In the data that follows, count the lines in which the word "heading" occurs, and report that figure alone.
━━ Input material
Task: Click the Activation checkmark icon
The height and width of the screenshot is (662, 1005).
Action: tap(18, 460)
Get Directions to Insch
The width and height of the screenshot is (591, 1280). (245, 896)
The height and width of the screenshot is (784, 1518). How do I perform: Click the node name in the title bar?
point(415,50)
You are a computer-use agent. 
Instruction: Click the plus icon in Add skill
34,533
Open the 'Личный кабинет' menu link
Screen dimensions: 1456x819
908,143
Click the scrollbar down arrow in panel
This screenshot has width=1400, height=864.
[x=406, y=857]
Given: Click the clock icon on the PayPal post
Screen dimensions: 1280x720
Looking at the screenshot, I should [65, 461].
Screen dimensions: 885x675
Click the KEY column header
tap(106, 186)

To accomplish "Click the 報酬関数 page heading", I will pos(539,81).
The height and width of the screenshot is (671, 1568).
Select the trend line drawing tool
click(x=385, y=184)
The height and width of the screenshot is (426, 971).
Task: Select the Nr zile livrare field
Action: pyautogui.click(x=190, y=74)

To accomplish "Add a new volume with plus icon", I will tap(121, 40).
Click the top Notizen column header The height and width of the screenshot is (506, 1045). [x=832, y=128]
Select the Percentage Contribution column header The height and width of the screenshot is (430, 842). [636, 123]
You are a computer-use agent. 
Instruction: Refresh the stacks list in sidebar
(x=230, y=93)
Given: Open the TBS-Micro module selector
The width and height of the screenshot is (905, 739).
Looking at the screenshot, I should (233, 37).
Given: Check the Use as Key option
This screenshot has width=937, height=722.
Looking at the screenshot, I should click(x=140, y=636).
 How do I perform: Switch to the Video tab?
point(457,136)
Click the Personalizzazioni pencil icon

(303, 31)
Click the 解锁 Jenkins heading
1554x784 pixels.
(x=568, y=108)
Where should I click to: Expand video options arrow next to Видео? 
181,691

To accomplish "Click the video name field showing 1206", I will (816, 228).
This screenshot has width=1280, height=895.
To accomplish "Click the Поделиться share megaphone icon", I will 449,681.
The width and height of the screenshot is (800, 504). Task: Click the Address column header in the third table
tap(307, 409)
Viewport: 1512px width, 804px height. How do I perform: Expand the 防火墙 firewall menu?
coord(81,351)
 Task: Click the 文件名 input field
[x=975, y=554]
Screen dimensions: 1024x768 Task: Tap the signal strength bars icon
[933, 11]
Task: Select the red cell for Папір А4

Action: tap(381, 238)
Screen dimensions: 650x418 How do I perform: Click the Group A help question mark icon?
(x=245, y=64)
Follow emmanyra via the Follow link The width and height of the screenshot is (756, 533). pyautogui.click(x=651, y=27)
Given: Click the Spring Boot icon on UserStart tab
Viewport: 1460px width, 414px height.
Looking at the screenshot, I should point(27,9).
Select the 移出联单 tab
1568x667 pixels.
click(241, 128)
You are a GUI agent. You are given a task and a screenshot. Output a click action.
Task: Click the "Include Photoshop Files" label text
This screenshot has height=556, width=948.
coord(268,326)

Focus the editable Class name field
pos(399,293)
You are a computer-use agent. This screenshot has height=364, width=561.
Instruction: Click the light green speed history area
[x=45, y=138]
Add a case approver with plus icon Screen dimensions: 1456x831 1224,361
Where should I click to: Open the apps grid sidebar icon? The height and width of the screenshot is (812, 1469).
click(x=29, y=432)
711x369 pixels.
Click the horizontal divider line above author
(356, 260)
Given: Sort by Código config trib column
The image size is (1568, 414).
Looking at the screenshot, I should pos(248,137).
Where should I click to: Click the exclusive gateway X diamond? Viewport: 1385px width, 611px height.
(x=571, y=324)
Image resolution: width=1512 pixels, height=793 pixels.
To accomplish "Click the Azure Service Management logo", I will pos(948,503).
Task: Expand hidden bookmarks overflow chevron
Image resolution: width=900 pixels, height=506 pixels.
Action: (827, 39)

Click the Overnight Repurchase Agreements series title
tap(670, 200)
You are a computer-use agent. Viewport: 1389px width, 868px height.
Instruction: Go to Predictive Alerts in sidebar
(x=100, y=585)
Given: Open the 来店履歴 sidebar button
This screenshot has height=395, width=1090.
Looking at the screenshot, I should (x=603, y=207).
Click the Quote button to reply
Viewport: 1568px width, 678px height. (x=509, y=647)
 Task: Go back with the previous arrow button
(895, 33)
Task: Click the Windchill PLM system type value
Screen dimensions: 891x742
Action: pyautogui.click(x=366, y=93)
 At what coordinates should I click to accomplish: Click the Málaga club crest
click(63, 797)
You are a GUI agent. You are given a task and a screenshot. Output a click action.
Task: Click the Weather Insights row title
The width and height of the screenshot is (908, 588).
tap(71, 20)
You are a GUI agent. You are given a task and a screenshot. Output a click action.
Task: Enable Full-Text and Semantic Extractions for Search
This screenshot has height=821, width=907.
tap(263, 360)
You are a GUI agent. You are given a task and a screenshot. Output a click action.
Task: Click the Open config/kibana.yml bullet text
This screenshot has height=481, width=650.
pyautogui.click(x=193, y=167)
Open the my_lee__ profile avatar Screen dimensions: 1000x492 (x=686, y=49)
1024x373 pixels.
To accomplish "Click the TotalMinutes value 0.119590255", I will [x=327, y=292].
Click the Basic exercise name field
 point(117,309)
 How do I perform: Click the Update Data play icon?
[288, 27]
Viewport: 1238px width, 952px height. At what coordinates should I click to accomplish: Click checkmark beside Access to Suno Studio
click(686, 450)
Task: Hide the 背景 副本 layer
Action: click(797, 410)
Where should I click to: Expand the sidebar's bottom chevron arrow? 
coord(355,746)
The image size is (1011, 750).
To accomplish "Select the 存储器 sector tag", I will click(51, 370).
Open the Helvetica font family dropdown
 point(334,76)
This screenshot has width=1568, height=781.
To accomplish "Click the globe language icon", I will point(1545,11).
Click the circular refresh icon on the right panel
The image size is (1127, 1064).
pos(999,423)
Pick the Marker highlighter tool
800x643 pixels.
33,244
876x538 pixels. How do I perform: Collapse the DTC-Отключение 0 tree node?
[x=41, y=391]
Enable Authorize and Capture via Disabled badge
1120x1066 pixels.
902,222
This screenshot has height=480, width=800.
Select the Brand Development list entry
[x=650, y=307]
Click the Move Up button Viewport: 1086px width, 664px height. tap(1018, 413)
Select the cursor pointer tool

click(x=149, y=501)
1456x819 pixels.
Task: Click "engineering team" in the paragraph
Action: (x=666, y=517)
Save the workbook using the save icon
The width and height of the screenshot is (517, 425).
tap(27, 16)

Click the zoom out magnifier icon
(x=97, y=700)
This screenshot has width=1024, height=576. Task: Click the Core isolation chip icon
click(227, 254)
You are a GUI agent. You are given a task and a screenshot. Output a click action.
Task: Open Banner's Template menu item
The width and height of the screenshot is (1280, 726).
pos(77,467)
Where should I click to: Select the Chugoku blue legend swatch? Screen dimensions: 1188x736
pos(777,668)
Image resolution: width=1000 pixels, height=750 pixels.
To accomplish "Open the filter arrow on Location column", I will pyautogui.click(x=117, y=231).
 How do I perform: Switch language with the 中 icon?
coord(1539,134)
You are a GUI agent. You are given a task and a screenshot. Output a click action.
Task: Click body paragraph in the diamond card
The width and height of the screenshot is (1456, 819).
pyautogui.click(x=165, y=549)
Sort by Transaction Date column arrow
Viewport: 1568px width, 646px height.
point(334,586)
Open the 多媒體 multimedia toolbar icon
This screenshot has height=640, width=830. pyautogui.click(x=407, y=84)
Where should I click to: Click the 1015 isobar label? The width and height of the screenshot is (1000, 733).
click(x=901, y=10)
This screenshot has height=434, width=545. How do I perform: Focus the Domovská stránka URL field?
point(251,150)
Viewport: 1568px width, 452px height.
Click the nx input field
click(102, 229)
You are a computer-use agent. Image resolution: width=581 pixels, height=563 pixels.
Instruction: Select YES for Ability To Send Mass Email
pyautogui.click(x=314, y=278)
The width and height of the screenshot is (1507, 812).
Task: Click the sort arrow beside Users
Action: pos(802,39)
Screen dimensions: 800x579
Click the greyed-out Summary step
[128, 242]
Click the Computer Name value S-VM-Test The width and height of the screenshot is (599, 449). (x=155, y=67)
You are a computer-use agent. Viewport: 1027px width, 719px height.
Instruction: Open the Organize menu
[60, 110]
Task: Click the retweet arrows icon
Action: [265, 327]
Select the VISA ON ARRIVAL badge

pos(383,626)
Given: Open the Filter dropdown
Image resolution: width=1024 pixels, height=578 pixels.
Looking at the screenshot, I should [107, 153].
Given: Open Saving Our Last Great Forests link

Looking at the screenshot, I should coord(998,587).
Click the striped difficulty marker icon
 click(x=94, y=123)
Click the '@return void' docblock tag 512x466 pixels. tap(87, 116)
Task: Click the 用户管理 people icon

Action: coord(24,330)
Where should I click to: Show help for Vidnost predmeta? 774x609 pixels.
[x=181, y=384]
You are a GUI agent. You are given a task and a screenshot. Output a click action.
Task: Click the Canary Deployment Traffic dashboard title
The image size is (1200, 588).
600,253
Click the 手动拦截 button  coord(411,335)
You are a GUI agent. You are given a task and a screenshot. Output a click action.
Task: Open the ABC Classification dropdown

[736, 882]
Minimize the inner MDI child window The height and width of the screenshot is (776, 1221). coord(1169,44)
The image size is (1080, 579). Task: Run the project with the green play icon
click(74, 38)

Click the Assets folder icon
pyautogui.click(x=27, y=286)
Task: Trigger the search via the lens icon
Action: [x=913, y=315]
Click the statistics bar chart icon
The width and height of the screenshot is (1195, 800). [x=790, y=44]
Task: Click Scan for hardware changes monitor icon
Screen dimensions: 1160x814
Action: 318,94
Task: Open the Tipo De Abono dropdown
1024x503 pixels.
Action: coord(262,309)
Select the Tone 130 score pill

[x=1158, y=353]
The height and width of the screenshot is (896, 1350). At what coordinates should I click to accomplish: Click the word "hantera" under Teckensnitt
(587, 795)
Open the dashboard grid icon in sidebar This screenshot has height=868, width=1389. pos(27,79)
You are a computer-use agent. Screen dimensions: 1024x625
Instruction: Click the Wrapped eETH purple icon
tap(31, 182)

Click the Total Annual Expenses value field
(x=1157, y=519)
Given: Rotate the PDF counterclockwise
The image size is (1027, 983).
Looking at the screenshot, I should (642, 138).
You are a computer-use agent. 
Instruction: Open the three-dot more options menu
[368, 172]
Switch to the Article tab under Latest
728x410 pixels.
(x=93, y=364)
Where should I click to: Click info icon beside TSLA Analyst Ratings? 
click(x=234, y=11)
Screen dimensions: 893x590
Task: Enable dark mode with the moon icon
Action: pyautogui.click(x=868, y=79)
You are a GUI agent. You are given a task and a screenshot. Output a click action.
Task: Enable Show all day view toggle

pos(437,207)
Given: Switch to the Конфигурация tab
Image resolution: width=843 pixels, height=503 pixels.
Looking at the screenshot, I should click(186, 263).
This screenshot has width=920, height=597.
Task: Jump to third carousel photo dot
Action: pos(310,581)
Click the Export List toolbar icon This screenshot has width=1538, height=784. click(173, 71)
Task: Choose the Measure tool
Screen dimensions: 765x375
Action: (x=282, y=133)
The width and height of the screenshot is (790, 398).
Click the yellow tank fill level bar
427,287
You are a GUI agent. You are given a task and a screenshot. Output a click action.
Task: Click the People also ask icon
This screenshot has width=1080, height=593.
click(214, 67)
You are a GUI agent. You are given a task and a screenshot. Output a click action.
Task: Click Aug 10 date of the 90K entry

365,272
━━━━
■ **Reply**: 2